EXTRAIT

◇ ◇ ◇ ◇

Genesis suit une trajectoire ascendante - progressive pourrait-on dire - depuis Nursery Cryme, et qui trouve ici sans aucun doute son aboutissement. Peu étonnant que ce soit donc aussi la d'une glorieuse époque, avec le départ de Peter Gabriel.
On est en présence du premier double-album de Genesis, un ambitieux disque dont le récit est sûrement aussi intéressante que la musique, sans prendre le pas sur elle, et qui se trouve aussi être porteur de nombreuses ruptures. Le thème est ici bien éloigné du folklore anglais, les sonorités participant à ce changement, comme dans le fameux Back in N.Y.C.
Le premier disque nous offre à la suite tout ce que le groupe fait de mieux, et s'amuse à accumuler les contrastes, en enchaînant le tendu Fly on a Windshield et le lourd Broadway melody of 1974, le léger Cuckoo Cocoon et l'angoissant In the cage, ou en intercalant avec une facilité incroyable le salace Counting out time entre le mélancolique Hairless Heart et le joyau pur qu'est Carpet Crawlers. Cette dernière chanson est en effet ce que Genesis a fait de mieux dans toute sa discographie, et dépasse allègrement en qualité Firth of fifth et The musical box réunis.

◇ ◇ ◇ ◇

DONNÉES DISPONIBLES
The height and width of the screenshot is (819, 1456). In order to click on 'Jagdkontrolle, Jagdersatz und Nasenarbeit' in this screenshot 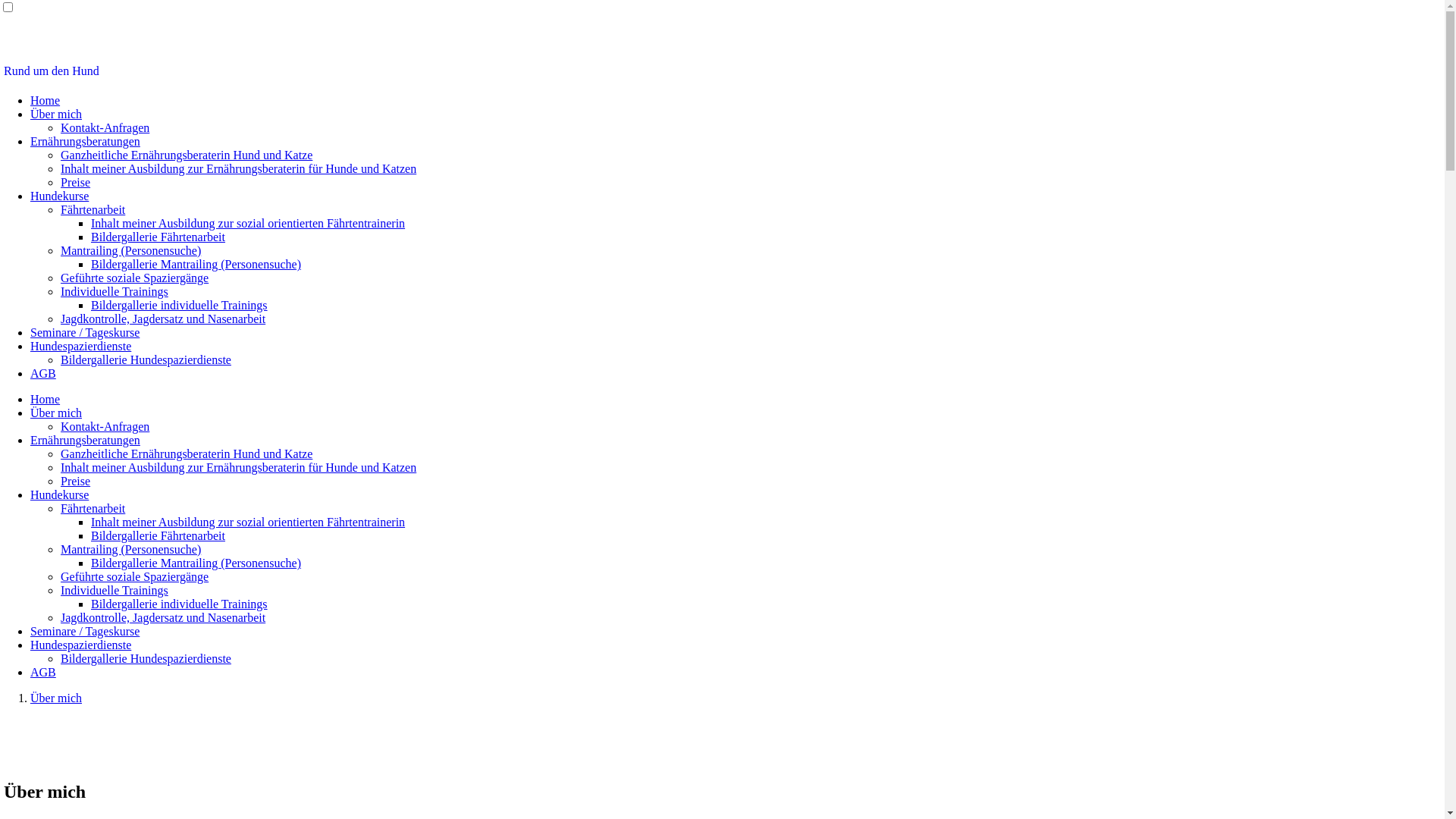, I will do `click(163, 617)`.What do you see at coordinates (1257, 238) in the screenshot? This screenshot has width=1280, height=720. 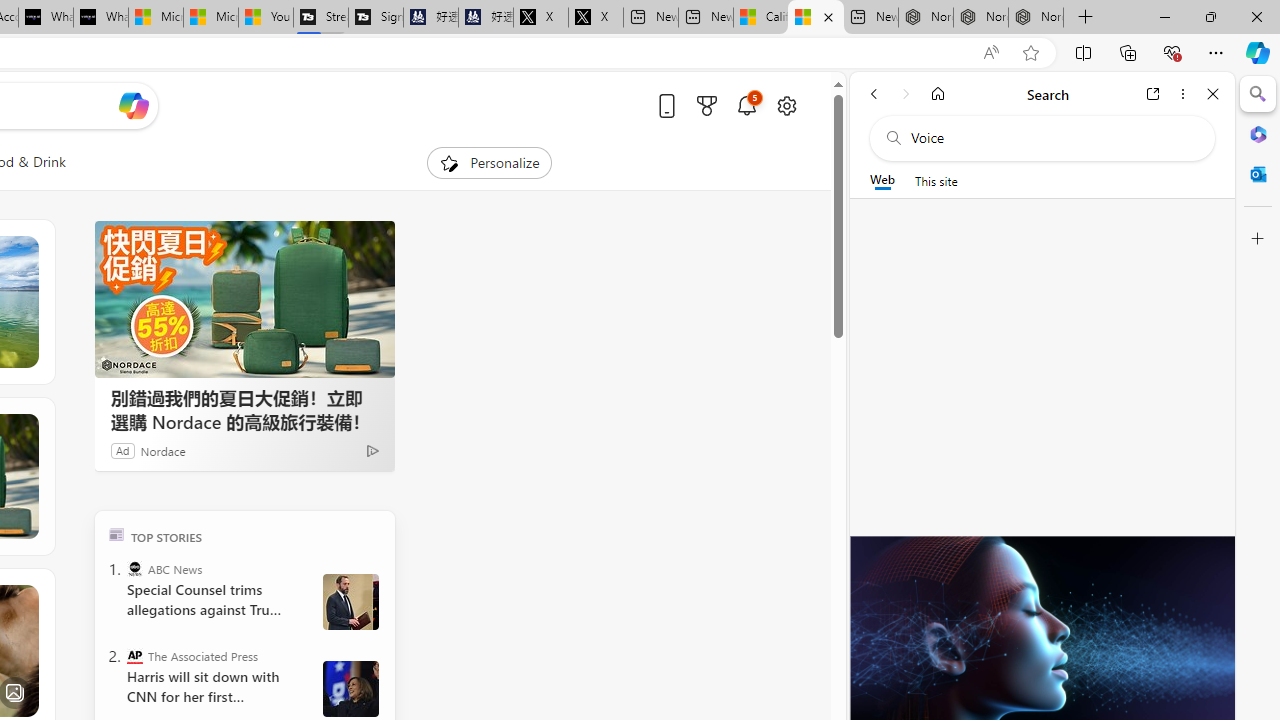 I see `'Customize'` at bounding box center [1257, 238].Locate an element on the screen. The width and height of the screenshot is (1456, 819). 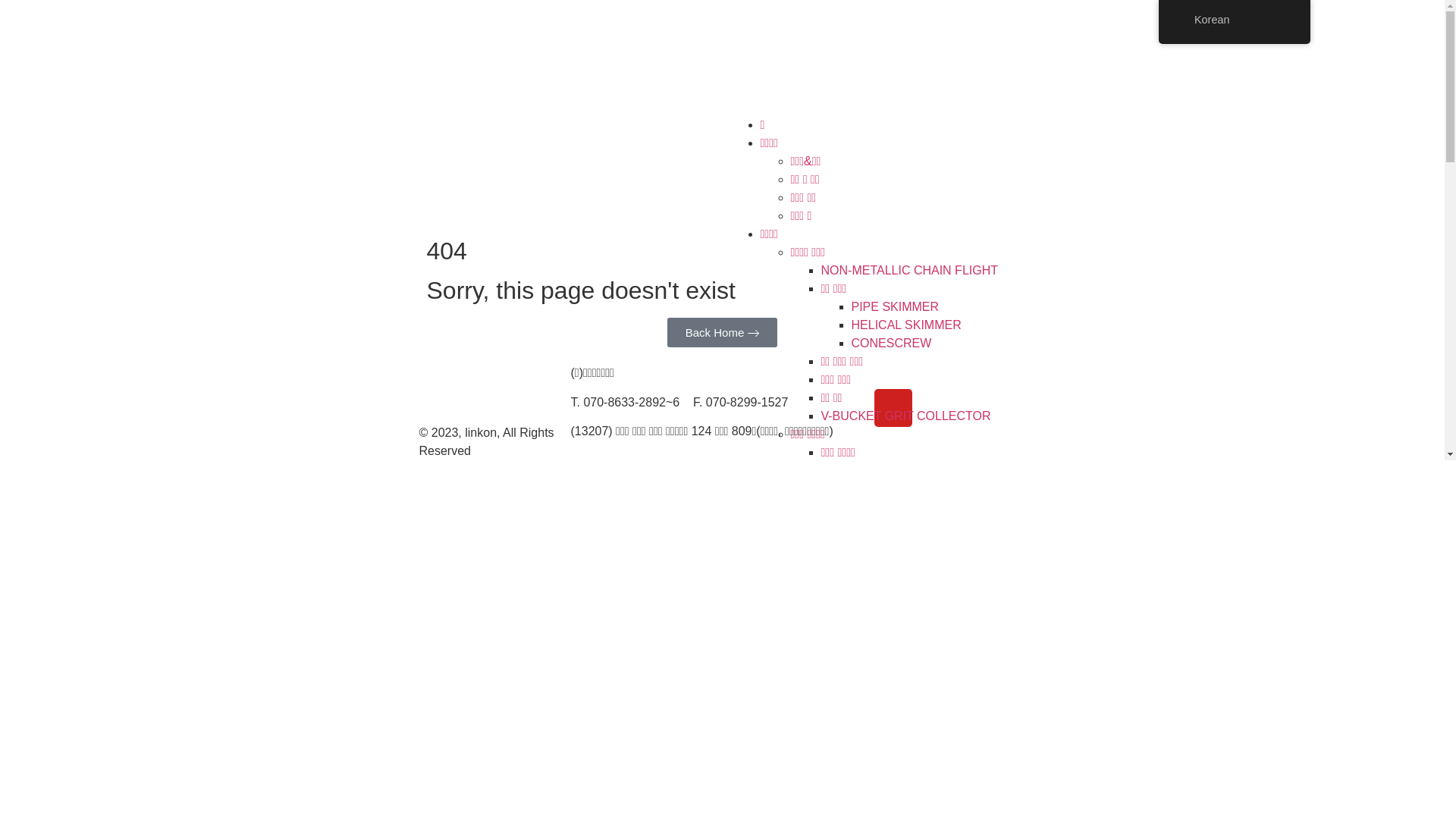
'HELICAL SKIMMER' is located at coordinates (905, 324).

◇ ◇ ◇ ◇

CONSIGNE
Répondez aux questions suivantes à l'aide de l'extrait, en une réponse brève par question.
1. Depuis quel album Genesis suit-il une trajectoire ascendante ?
2. Quelle chanson est citée pour illustrer les sonorités qui participent au changement de thème ?
3. Quelle chanson l'extrait présente-t-il comme ce que Genesis a fait de mieux dans toute sa discographie ?

RÉPONSE
1. Nursery Cryme
2. Back in N.Y.C.
3. Carpet Crawlers